Search code examples
pythonscrapypython-requestsscrapy-shell

Scrapy extracting <li> with span inside


I'm trying to extract the text from this html structure:

<div class="col-6 col-lg-3">
    <span class="font-weight-bold">List of Birds</span>
        <ul class="bird-forms">
            <li>Crow <span class="color">Black</span></li>
            <li>Peacock <span class="color">Multicolored</span></li>
            <li>Dove <span class="color">Multicolored</span></li>
            <li>Sparrow <span class="color">Brown</span></li>
            <li>Goose <span class="color">Multicolored</span></li>
            <li>Ostrich <span class="color">Multicolored</span></li>
        </ul>
</div>

Using scrapy shell: response.css('ul.bird-forms li ::text').extract()
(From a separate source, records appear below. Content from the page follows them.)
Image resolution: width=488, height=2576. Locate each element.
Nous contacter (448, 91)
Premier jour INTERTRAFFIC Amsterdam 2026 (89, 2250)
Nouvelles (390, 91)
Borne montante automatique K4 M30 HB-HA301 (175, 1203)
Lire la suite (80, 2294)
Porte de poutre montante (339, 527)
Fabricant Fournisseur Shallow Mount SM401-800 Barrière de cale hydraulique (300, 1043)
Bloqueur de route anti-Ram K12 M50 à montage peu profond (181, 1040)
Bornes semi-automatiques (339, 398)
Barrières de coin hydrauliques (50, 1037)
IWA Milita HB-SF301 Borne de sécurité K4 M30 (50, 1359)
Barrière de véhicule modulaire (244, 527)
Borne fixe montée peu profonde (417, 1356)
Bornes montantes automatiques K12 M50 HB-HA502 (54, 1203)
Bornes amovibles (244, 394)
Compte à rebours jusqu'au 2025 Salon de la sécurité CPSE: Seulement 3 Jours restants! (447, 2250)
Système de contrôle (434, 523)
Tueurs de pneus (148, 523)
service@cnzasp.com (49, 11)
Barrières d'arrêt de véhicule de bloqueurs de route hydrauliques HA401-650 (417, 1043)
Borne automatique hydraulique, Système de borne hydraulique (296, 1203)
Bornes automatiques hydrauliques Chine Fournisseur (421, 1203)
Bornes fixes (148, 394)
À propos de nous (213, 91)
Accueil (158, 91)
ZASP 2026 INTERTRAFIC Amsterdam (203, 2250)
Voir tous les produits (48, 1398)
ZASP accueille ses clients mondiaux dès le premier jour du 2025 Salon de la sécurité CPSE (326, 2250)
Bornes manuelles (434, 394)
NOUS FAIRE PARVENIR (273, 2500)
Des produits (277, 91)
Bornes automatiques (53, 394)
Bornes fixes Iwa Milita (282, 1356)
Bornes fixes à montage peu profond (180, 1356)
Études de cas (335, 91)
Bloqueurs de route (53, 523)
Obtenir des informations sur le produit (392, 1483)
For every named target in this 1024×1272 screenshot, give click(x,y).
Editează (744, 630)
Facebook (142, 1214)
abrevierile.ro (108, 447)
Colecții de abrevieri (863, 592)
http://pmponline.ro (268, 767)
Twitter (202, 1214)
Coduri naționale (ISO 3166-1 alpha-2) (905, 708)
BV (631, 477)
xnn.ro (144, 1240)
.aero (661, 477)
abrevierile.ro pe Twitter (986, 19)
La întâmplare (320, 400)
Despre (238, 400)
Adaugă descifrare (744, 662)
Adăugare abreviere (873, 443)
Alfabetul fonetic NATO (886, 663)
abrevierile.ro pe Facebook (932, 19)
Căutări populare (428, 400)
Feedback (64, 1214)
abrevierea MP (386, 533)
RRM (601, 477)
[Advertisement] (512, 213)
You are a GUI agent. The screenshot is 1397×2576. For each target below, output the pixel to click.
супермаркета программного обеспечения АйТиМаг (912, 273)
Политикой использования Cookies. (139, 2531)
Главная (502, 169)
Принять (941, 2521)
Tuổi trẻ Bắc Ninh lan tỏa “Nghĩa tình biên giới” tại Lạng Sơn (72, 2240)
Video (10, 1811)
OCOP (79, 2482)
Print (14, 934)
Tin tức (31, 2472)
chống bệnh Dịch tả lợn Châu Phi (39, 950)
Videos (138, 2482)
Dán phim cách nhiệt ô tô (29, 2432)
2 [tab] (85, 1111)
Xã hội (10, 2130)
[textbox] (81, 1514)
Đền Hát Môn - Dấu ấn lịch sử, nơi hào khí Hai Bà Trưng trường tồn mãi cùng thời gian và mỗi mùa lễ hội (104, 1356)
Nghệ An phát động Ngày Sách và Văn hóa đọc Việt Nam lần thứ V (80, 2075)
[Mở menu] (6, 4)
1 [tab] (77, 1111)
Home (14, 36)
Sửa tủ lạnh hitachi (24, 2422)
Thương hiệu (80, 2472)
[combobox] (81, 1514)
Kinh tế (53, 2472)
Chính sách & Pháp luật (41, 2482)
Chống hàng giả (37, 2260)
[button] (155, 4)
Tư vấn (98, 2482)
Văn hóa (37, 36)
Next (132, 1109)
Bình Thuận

I want to the result to look like this:

['Crow Black', 
 'Peacock Multicolored',
 'Dove Multicolored', 
 'Sparrow Brown', 
 'Goose Multicolored',
 'Ostrich Multicolored']

Instead of this:

['Crow',
 'Black', 
 'Peacock',
 'Multicolored', 
 'Dove', 
 'Multicolored', 
 'Sparrow', 
 'Brown',
 'Goose', 
 'Multicolored',
 'Ostrich', 
 'Multicolored']

Solution

  • Simply use XPath string():

    birds = []
    for li in response.xpath('//ul[@class="bird-forms"]/li'):
        bird = li.xpath('string(.)').get()
        birds.append(bird)